INFORMATION SUPPLIED Block Start

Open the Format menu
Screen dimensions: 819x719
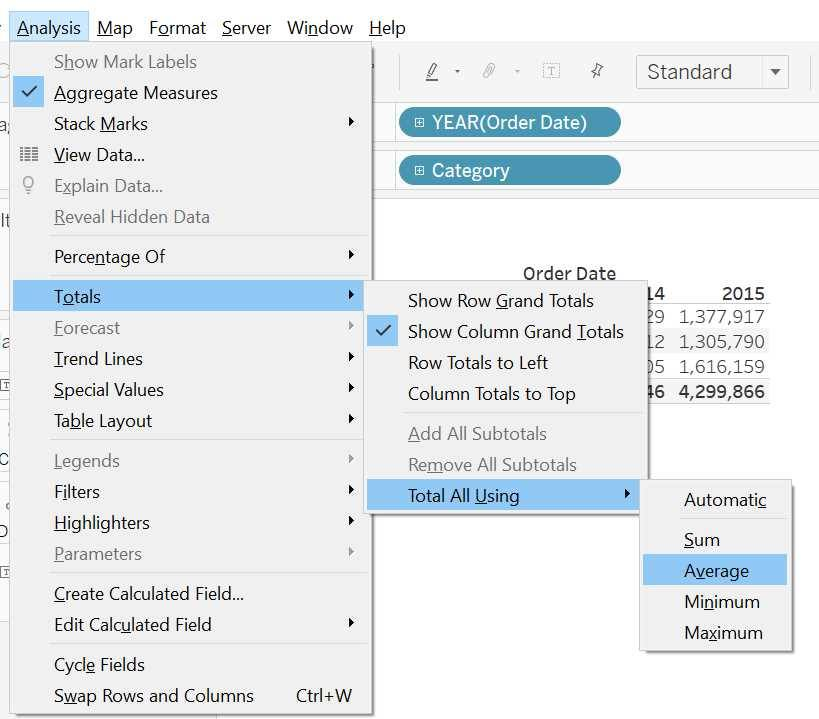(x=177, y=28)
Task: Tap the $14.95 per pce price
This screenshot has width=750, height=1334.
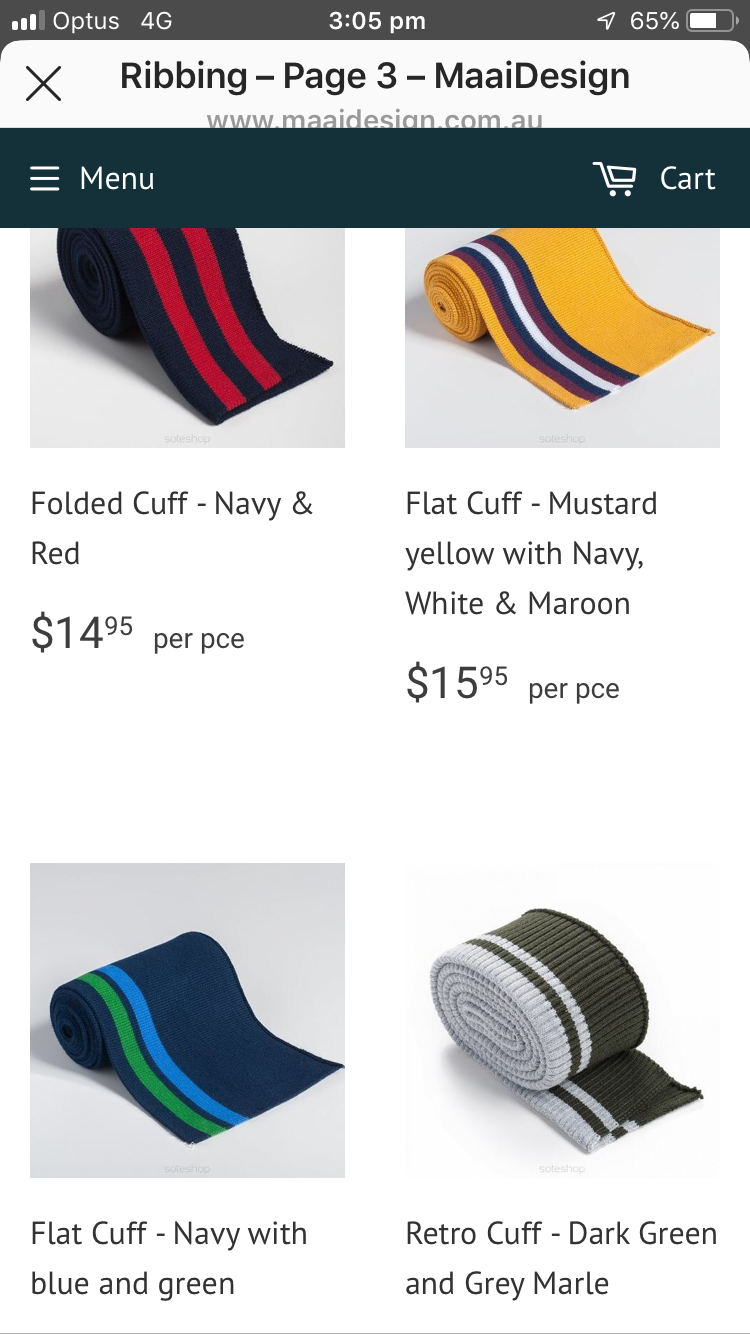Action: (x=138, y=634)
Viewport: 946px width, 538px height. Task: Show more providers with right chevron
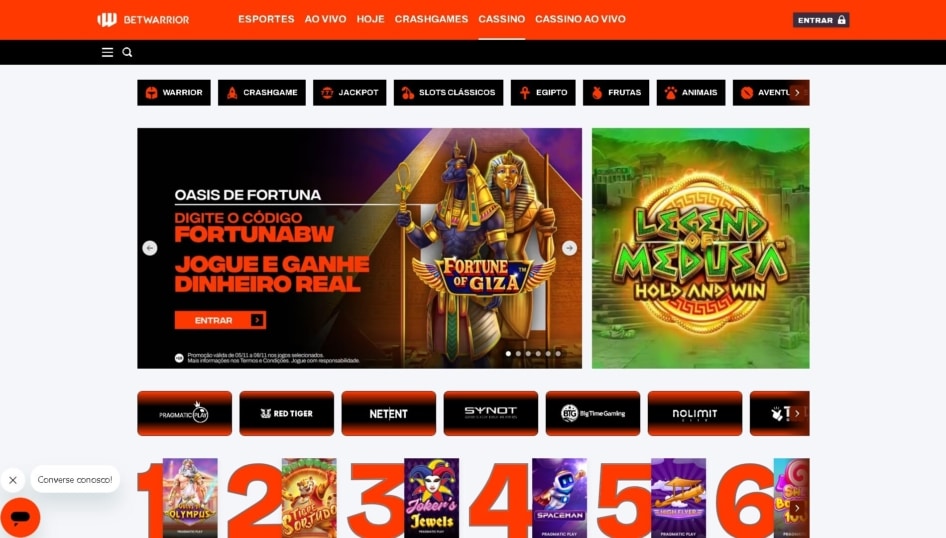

INFORMATION SUPPLIED Block End
INFORMATION SUPPLIED Block Start

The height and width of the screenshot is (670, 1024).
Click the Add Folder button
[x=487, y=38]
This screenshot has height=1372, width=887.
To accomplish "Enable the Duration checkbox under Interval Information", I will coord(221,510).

INFORMATION SUPPLIED Block End

- [WHAT IS EXPECTED]
Quote the lines above exactly, starting with the one that has "Open the Format menu" and ending with the one that has "Viewport: 946px width, 538px"; drop the pictures and include nothing else.

- [WRITTEN ANSWER]
Open the Format menu
Screen dimensions: 819x719
(x=177, y=28)
Task: Tap the $14.95 per pce price
This screenshot has width=750, height=1334.
Action: (x=138, y=634)
Viewport: 946px width, 538px height. Task: Show more providers with right chevron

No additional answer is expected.